If you find yourself adopting an architecture whose fundamental features depend on a remote Internet call for every request, think very carefully about your application before deciding if you can live with the consequences.
Consuming the webservices is more efficient because there are a lot more things you can do to scale your webservices and webserver (via caching, etc.). By consuming the middle layer, you also have the options to change the returned data format (e.g. you can decide to use JSON rather than XML). Scaling database is much harder (involving replication, etc.) so in general, reduce hits on DB if you can.
There is not enough information to be able to say for sure in the general case. Why don't you do some tests and find out? Since it sounds like you are using python you will probably want to use the timeit module.
Some things that could effect the result:
Performance of the web service you are using
Reliability of the web service you are using
Distance between servers
Amount of data being returned
I would guess that if it is cacheable, that a cached version of the data will be faster, but that does not necessarily mean using a local RDBMS, it might mean something like memcached or an in memory cache in your application.
It depends - who is calling the web service? Is the web service called every time the user hits the page? If that's the case I'd recommend introducing a caching layer of some sort - many web service API's throttle the amount of hits you can make per hour.
Whether you choose to parse the cached XML on the fly or call the data from a database probably won't matter (unless we are talking enterprise scaling here). Personally, I'd much rather make a simple SQL call than write a DOM Parser (which is much more prone to exceptional scenarios).
It depends from case to case, you'll have to measure (or at least make an educated guess).
You'll have to consider several things.
Web service
it might hit database itself
it can be cached
it will introduce network latency and might be unreliable
or it could be in local network and faster than accessing even local disk
DB
might be slow since it needs to access disk (although databases have internal caches, but those are usually not targeted)
should be reliable
Technology itself doesn't mean much in terms of speed - in one case database parses SQL, in other XML parser parses XML, and database is usually acessed via socket as well, so you have both parsing and network in either case.
Caching data in your application if applicable is probably a good idea.
As a few people have said, it depends, and you should test it.
Often external services are slow, and caching them locally (in a database in memory, e.g., with memcached) is faster. But perhaps not.
Fortunately, it's cheap and easy to test.
Test definitely. As a rule of thumb, XML is good for communicating between apps, but once you have the data inside of your app, everything should go into a database table. This may not apply in all cases, but 95% of the time it has for me. Anytime I ever tried to store data any other way (ex. XML in a content management system) I ended up wishing I would have just used good old sprocs and sql server.
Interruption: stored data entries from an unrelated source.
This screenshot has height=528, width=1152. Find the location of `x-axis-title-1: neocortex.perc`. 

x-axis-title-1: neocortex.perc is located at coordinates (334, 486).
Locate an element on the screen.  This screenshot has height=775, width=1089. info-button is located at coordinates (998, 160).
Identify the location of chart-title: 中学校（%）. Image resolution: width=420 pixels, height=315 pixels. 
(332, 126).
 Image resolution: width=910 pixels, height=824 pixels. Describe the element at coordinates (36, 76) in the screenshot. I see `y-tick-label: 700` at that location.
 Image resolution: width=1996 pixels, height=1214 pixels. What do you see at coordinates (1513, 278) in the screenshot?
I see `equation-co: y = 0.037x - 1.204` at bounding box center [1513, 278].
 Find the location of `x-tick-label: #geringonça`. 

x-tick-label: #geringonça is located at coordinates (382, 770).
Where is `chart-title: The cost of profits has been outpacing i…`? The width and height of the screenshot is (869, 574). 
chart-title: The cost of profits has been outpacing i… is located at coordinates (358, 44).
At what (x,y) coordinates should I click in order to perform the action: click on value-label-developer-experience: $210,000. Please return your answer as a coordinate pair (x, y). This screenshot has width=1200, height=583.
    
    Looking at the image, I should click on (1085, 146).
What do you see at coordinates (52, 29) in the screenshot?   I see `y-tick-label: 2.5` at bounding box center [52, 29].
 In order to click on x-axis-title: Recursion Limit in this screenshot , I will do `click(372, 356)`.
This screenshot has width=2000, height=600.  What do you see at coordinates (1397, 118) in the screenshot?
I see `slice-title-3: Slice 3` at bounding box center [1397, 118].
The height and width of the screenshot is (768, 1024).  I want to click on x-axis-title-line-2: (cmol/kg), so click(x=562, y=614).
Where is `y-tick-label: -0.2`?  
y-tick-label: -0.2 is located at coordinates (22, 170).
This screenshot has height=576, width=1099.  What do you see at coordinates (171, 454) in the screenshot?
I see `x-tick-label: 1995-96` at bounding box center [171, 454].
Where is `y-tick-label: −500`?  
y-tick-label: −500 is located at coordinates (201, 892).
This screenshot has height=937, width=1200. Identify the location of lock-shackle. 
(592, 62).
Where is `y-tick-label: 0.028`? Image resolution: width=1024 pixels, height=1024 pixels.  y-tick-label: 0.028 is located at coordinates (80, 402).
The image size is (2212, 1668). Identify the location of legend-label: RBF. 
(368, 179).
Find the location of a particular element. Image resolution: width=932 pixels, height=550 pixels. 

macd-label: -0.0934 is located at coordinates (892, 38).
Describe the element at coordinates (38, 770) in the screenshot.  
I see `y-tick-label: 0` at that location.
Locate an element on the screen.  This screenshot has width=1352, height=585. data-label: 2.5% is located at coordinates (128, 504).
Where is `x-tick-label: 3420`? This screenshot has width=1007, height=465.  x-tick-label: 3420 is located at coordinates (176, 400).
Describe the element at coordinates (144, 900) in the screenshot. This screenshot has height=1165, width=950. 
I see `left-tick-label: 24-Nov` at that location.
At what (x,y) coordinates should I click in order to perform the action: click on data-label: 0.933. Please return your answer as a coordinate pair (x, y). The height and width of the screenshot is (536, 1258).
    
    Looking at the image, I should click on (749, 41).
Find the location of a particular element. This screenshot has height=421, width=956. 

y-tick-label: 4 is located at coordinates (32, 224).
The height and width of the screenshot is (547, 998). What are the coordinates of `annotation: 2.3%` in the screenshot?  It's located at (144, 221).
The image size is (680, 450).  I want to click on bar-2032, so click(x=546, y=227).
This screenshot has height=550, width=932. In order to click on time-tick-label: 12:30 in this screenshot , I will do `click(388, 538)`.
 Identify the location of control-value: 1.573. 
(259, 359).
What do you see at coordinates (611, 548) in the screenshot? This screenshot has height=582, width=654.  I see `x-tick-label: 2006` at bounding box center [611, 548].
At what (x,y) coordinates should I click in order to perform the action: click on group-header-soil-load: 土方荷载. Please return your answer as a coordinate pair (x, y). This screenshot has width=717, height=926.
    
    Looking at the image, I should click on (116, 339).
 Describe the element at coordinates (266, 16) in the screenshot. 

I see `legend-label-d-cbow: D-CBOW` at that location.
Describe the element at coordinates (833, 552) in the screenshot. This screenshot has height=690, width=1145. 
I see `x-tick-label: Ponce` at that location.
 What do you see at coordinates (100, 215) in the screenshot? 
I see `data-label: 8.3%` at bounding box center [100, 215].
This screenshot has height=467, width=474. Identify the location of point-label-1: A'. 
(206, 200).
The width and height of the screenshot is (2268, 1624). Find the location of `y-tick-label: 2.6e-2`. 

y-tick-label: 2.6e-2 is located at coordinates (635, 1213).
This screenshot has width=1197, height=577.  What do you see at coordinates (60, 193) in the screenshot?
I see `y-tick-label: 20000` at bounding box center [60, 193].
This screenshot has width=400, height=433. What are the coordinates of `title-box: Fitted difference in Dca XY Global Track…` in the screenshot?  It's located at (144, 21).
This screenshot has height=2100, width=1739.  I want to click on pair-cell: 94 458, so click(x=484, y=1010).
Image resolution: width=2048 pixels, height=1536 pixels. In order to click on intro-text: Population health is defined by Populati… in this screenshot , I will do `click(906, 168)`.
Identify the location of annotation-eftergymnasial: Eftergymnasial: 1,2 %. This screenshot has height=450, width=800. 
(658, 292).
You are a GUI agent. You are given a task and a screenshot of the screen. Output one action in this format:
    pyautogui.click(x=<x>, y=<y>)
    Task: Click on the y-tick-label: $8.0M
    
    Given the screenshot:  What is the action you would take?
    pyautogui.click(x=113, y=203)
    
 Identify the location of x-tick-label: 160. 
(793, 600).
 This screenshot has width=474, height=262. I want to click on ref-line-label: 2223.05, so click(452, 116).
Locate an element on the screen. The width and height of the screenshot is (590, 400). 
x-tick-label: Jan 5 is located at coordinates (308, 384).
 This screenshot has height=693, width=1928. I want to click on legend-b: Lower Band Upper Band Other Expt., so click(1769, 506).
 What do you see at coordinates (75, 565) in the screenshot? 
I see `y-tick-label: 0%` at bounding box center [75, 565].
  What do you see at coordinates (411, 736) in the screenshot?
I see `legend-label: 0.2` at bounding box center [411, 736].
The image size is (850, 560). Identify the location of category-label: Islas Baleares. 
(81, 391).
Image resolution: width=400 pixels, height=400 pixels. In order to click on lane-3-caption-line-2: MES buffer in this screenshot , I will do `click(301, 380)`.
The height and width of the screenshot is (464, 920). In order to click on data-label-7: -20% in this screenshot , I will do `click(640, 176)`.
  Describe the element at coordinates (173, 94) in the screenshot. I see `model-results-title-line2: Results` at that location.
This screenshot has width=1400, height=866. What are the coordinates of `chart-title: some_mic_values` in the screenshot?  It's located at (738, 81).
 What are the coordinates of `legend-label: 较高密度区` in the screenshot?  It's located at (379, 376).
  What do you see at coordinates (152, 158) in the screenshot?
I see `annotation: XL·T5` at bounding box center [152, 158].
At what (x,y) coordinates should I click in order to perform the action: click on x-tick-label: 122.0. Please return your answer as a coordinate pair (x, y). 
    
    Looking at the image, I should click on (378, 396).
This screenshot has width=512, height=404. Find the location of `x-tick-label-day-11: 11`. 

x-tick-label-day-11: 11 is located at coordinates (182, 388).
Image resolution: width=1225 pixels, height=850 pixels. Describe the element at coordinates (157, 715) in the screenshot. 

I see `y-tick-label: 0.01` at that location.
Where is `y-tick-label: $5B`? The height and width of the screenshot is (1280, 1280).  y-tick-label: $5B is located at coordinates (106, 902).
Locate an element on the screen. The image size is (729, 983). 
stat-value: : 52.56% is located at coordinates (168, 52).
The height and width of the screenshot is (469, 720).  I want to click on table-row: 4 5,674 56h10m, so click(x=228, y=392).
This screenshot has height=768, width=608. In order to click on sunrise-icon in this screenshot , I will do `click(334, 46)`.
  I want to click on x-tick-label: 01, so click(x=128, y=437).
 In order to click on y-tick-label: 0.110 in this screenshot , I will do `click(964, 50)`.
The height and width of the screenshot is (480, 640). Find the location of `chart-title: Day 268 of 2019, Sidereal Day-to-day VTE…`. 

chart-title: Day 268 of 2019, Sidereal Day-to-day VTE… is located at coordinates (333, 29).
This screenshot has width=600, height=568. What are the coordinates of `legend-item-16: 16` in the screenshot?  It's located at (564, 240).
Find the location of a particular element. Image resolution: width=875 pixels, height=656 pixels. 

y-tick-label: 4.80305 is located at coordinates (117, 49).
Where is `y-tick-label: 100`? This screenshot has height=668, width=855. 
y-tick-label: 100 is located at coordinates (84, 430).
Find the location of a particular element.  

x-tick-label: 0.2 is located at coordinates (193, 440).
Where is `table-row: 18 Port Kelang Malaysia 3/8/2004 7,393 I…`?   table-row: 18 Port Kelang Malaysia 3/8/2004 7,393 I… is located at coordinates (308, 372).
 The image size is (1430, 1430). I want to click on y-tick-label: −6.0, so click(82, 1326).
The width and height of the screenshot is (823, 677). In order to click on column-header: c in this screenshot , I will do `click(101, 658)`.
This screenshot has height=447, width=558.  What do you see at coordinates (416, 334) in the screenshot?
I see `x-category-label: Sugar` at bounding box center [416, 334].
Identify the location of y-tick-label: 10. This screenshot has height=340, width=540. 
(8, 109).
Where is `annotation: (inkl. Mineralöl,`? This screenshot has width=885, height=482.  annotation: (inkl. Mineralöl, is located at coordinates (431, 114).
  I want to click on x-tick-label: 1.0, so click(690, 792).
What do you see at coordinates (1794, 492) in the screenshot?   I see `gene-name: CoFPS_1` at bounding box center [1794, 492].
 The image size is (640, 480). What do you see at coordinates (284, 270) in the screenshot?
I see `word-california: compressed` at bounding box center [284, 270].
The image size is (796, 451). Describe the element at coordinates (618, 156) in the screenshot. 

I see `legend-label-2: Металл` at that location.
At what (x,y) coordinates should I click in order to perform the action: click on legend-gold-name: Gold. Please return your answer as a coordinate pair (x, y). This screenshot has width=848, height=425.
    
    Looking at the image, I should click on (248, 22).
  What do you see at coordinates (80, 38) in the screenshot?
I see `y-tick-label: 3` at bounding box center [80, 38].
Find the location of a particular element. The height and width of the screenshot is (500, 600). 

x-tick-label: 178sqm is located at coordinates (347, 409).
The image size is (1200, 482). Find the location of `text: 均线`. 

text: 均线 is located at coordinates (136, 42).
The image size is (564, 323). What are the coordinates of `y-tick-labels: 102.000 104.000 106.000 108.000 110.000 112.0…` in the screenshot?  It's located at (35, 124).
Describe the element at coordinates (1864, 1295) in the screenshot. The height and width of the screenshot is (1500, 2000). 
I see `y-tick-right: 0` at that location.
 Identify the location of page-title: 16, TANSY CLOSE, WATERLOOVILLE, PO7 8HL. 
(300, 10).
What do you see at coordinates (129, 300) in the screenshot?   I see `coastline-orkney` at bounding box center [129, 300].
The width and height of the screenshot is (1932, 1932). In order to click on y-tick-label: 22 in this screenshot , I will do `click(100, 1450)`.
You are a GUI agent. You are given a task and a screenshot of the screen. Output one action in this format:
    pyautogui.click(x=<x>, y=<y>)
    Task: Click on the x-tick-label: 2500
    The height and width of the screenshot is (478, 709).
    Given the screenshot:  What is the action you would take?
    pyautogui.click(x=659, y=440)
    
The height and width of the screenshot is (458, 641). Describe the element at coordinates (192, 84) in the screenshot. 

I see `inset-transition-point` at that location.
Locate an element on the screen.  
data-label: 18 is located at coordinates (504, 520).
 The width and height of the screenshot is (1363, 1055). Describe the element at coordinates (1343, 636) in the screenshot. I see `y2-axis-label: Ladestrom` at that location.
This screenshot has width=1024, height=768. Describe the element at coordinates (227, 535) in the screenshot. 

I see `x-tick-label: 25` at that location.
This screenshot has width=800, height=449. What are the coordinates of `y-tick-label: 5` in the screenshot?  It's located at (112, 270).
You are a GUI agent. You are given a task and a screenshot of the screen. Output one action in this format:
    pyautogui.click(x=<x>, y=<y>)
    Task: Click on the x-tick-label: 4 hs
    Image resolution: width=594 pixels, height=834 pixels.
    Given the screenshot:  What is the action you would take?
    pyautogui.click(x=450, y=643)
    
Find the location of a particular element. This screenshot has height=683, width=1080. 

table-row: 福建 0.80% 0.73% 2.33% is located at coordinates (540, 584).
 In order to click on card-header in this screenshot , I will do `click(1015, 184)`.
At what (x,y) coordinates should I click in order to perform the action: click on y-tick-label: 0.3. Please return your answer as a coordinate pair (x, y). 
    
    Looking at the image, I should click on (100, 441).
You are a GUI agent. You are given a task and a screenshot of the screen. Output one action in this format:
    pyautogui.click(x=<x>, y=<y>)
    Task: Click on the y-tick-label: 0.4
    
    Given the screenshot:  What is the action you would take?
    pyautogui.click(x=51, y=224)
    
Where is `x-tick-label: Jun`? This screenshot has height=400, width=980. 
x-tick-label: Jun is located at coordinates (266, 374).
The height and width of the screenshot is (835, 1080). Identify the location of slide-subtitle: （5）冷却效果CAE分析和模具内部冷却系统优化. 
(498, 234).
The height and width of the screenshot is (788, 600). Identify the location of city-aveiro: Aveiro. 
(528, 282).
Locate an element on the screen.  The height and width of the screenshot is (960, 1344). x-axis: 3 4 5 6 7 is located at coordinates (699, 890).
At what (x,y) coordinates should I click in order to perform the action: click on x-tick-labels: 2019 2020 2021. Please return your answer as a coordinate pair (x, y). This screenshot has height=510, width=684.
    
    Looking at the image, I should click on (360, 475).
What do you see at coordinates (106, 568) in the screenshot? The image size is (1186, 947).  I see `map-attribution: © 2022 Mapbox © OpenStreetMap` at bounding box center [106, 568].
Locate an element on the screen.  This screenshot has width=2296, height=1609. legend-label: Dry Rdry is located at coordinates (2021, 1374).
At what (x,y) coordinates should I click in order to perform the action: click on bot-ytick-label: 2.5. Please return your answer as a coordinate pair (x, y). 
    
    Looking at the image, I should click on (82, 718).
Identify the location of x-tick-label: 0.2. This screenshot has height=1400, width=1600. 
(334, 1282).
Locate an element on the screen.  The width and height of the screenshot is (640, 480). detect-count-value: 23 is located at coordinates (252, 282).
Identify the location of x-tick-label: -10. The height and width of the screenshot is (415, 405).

It sounds like you essentially want to cache results, and are wondering if it's worth it. But if so, I would NOT use a database (I assume you are thinking of a relational DB): RDBMSs are not good for caching; even though many use them. You don't need persistence nor ACID.
If choice was between Oracle/MySQL and external web service, I would start with just using service.
Instead, consider real caching systems; local or not (memcache, simple in-memory caches etc).
Or if you must use a DB, use key/value store, BDB works well. Store response message in its serialized form (XML), try to fetch from cache, if not, from service, parse. Or if there's a convenient and more compact serialization, store and fetch that.